> **To do**
a. Revise the article on the China-EU investment agreement between "EU companies are" and "premier Li Keqiang.", inclusive, changing "high-profile" to "closed-door".
b. Answer these from the article on the China-EU investment agreement:
(i) In what month and year was Trump's "phase one" China trade deal signed?
(ii) At which institution is Drew Thompson now based?
(iii) Which Chinese premier met representatives of European multinationals?

If Joe Biden’s senior advisers learned anything from the Obama administration’s ill-fated attempt to dissuade allies from signing up to the Beijing-led Asian Infrastructure Investment Bank in early 2015, it should have been that you never stand in front of an oncoming train if it is not going to stop.

Seven years on, however, they signalled their opposition to the China-EU Comprehensive Agreement on Investment even though German chancellor Angela Merkel and other European power brokers had made clear they were determined to conclude it.

As if embarrassed for their American friends’ loss of face, some EU supporters of the agreement tried to cast the CAI as something that would simply help Brussels “catch up” with Trump’s “phase one” China trade deal, signed in January 2020. Once concluded, they suggested, the US and EU would be free to join forces to figure out how best to meet the challenges posed by China’s unique model of “state capitalism”.

That is not what has happened so far. In late January, Merkel told the World Economic Forum that she was opposed to “building blocs” to gang up on China or any other power. A week later, French president Emmanuel Macron said he believed “a situation [joining] all together against China” would be “counterproductive”.

“Biden says things like we’re going to ‘build from positions of strength’ and ‘work with our allies’,” said Drew Thompson, a former Asia strategist at the Pentagon and now at the Lee Kuan Yew School of Public Policy in Singapore. “But it’s pretty clear our allies aren’t particularly keen on confronting China.”

EU companies are even less keen on confrontation, as evidenced by the EU Chamber of Commerce in China’s enthusiastic lobbying for the CAI. A day after Macron stated his opposition to a united front against Beijing, representatives of European multinationals including Airbus, L’Oréal and SAP took part in a high-profile meeting with Chinese premier Li Keqiang.

“China’s rapid development and sustained economic prosperity have brought benefits to European companies that have long invested in China,” the Chinese foreign ministry crowed in a statement issued after the event. “The European business community is full of confidence in China’s development and will remain committed to strengthening co-operation with China.”

There are, however, some doubters in the ranks. Like Trump’s phase one trade deal, the CAI focuses on market-access liberalisations rather than “structural” barriers that foreign investors and even Chinese private sector companies regularly run up against in China.

“The CAI is great for big, powerful European multinationals but not smaller investors,” the head of one large European multinational’s China operations told Trade Secrets. “If you’re a big blue-chip company, you have your own ways to solve your problems in China. For multinationals with big businesses here, for them the upside [of the CAI] is the Chinese government is pleased and relations with Europe improve. That alone is something that will help them.”

> **Record set**
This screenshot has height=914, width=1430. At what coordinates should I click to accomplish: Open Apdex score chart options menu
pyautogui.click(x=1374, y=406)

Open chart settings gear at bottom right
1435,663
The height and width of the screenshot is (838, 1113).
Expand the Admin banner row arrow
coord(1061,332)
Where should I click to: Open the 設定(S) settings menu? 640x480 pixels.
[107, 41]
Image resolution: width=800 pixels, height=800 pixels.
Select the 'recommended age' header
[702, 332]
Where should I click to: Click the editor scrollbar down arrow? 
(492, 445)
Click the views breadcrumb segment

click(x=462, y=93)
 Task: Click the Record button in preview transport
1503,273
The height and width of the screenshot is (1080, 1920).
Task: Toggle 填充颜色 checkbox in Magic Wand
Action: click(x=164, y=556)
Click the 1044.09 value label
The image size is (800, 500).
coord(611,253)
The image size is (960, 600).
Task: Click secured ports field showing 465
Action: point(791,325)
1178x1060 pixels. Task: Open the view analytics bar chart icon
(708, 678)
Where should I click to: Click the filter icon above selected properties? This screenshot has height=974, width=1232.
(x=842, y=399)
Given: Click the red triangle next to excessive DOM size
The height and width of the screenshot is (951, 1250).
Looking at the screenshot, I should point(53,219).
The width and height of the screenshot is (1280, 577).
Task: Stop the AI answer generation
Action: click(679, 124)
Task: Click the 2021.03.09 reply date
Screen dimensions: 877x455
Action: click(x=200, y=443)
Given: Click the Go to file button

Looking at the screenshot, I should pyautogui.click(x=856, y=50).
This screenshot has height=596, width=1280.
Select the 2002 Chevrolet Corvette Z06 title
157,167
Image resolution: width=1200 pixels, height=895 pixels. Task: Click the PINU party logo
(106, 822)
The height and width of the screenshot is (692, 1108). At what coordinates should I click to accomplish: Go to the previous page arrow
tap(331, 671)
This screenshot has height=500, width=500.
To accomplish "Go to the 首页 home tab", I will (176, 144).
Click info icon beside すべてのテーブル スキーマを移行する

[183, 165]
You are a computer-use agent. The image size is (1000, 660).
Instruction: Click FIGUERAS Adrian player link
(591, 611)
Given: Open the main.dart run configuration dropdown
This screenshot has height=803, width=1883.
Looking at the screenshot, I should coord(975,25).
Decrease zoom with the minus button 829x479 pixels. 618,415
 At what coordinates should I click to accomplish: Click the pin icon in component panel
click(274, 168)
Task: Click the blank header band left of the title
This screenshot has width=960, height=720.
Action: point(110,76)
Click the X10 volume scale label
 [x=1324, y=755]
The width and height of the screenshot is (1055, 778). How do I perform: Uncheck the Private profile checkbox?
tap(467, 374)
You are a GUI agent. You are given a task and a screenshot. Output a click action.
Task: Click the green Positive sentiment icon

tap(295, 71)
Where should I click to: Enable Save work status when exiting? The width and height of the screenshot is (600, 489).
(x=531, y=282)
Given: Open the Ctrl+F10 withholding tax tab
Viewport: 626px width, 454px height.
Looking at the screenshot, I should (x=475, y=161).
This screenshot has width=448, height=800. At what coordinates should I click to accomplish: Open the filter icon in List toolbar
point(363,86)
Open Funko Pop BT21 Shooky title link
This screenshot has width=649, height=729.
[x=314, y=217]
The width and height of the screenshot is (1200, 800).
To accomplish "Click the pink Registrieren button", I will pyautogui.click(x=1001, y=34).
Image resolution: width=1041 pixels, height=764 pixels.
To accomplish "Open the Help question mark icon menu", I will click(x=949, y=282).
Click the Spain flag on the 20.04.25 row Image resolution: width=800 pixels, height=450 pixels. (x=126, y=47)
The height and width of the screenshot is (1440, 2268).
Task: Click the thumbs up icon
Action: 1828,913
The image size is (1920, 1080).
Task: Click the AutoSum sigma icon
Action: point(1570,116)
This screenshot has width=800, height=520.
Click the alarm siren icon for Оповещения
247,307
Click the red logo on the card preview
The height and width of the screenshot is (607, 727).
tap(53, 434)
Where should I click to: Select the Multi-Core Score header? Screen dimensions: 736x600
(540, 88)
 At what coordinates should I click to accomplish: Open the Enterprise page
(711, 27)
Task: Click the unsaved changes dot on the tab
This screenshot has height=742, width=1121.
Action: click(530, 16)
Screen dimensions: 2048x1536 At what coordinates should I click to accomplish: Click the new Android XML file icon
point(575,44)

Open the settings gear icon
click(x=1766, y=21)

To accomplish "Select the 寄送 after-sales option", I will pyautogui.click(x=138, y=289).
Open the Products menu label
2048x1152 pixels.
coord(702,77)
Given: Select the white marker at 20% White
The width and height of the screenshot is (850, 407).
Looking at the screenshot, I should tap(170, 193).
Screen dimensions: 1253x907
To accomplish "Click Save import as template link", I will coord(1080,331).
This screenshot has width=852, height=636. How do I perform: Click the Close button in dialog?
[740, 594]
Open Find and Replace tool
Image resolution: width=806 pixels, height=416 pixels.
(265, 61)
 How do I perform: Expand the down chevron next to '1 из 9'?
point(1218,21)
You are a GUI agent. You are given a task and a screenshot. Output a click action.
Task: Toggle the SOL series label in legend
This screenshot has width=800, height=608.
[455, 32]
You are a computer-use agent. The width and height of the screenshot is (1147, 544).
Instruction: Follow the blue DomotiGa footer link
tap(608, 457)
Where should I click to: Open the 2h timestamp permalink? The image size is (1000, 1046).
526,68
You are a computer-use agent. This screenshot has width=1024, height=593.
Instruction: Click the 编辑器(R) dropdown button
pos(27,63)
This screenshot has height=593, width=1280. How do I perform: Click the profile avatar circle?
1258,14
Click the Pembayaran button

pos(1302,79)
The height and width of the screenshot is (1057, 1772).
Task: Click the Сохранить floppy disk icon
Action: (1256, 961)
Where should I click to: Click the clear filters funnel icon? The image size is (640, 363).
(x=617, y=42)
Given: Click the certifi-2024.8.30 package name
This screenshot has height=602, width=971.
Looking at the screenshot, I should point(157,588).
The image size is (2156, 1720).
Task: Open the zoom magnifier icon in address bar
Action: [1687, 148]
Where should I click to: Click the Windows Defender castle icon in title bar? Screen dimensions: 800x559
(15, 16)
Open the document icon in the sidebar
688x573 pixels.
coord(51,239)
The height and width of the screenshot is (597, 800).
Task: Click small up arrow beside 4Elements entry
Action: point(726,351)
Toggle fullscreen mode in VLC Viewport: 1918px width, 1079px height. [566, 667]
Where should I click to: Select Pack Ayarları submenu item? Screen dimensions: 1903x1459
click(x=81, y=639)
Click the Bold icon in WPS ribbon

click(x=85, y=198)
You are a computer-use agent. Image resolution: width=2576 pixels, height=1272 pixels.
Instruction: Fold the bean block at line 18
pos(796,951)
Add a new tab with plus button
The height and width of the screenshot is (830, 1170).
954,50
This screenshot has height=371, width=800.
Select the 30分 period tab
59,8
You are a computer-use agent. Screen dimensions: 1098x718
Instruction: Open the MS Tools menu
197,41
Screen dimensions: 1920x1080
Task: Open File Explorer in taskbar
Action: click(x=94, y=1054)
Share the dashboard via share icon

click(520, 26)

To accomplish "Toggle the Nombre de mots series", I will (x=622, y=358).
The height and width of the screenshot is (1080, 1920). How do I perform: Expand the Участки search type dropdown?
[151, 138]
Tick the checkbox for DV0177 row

> **Answers for the tasks**
a.
EU companies are even less keen on confrontation, as evidenced by the EU Chamber of Commerce in China’s enthusiastic lobbying for the CAI. A day after Macron stated his opposition to a united front against Beijing, representatives of European multinationals including Airbus, L’Oréal and SAP took part in a closed-door meeting with Chinese premier Li Keqiang.

b.
(i) January 2020
(ii) The Lee Kuan Yew School of Public Policy in Singapore
(iii) Li Keqiang